CO ZROBISZ
1. Odpowiedz na pytania do tekstu o wyborach we Francji:
(a) Którym kandydatom obywatele francuscy udzielili poparcia w pierwszej turze wyborów prezydenckich?
(b) Jaka część wyborców odrzuciła postęp i integrację europejską?
(c) Jak w porównaniu z populistami jawią się Nicolas Sarkozy i Francois Hollande?
2. Kontynuuj tekst o wyborach we Francji, zaczynając od zdania następującego po ostatnim.

TEKST DO CZYTANIA
>>>

Ostatnie wybory pokazały dramatyzm sytuacji, w jakiej znalazła się Francja. Moje obawy związane są z poparciem populizmu, jakiego obywatele francuscy udzielili kandydatom skrajnej lewicy i prawicy w pierwszej turze wyborów prezydenckich. Co trzeci wyborca odrzucił postęp i integrację europejską. Ci ludzie są przeciwni elitom, wspólnej walucie i obcokrajowcom.
Dlaczego tak się stało? Byłoby rzeczą zbyt prostą oskarżać o wypaczenia wyłącznie populistów. Oczywiście, są oni oderwani od rzeczywistości. W porównaniu z nimi Nicolas Sarkozy i Francois Hollande jawią się jako kandydaci racjonalni. W istocie są oni jednak bardzo do siebie podobni.

<<<

ZESTAW DANYCH
>>>

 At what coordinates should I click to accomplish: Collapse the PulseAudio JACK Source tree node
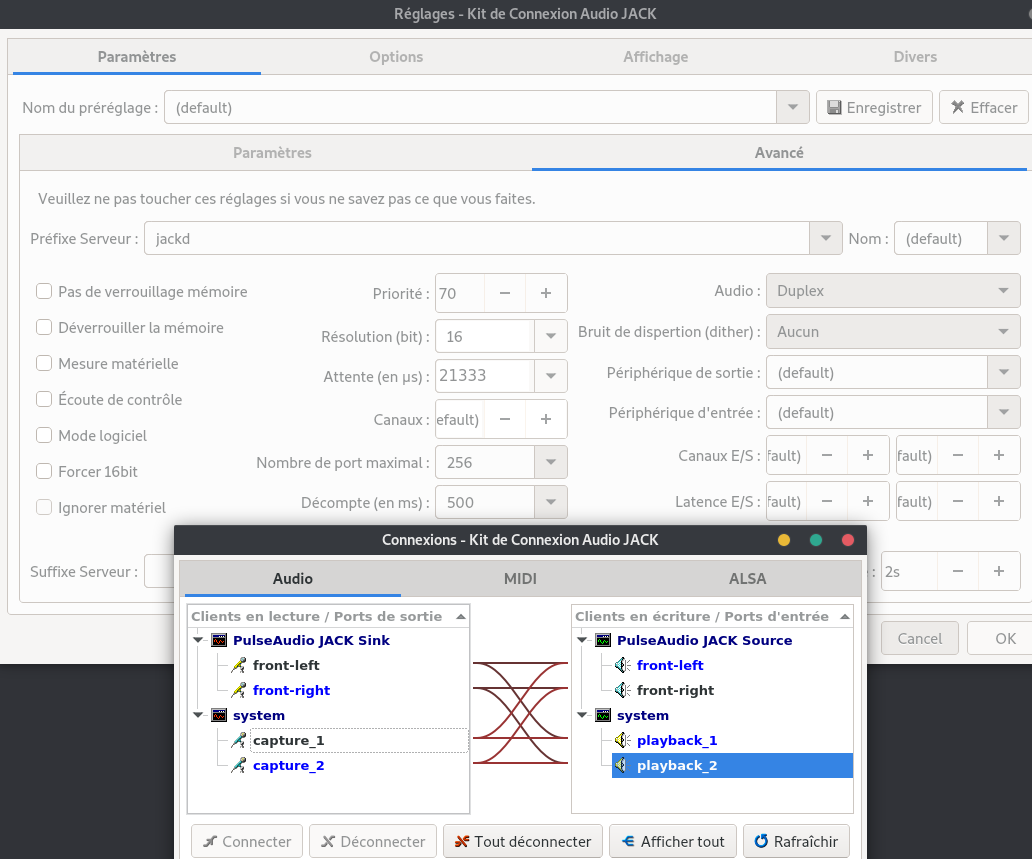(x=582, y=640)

<<<
>>>

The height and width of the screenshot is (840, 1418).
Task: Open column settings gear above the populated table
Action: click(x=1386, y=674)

<<<
>>>

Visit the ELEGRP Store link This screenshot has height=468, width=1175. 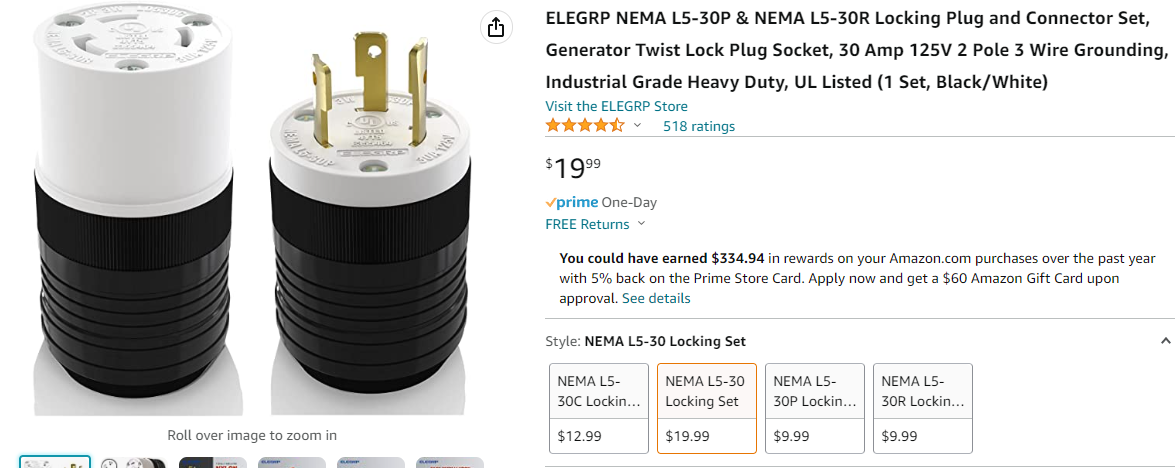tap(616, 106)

<<<

ODPOWIEDZI DO ĆWICZEŃ
1.
(a) Kandydatom skrajnej lewicy i prawicy.
(b) Co trzeci wyborca.
(c) Jako kandydaci racjonalni.

2.
Populiści odwołują się do emocji wyborców, reagując na realne problemy. Czy we Francji nie ma stagnacji gospodarczej? Wysokiego bezrobocia wśród młodzieży? Czy emigranci z krajów arabskich nie wykorzystują impulsów, jakie wysyła im państwo dobrobytu? Tak jest:?być może właśnie dlatego przybywają nie tylko do Francji, ale i do opiekuńczej Europy.
Dlaczego więc problemy narastają, a nikt na nie odpowiednio nie reaguje? Bo ich rozwiązanie wymaga podjęcia niepopularnych decyzji. Politycy głównego nurtu boją się porażki wyborczej.
Mamy do czynienia z populistyczną rebelią w reakcji na realne problemy, którym towarzyszy bierność mainstreamu. Politycy dominujących partii oszukują siebie i wyborców, że wciąż można żyć jak przez ostatnich 50 lat.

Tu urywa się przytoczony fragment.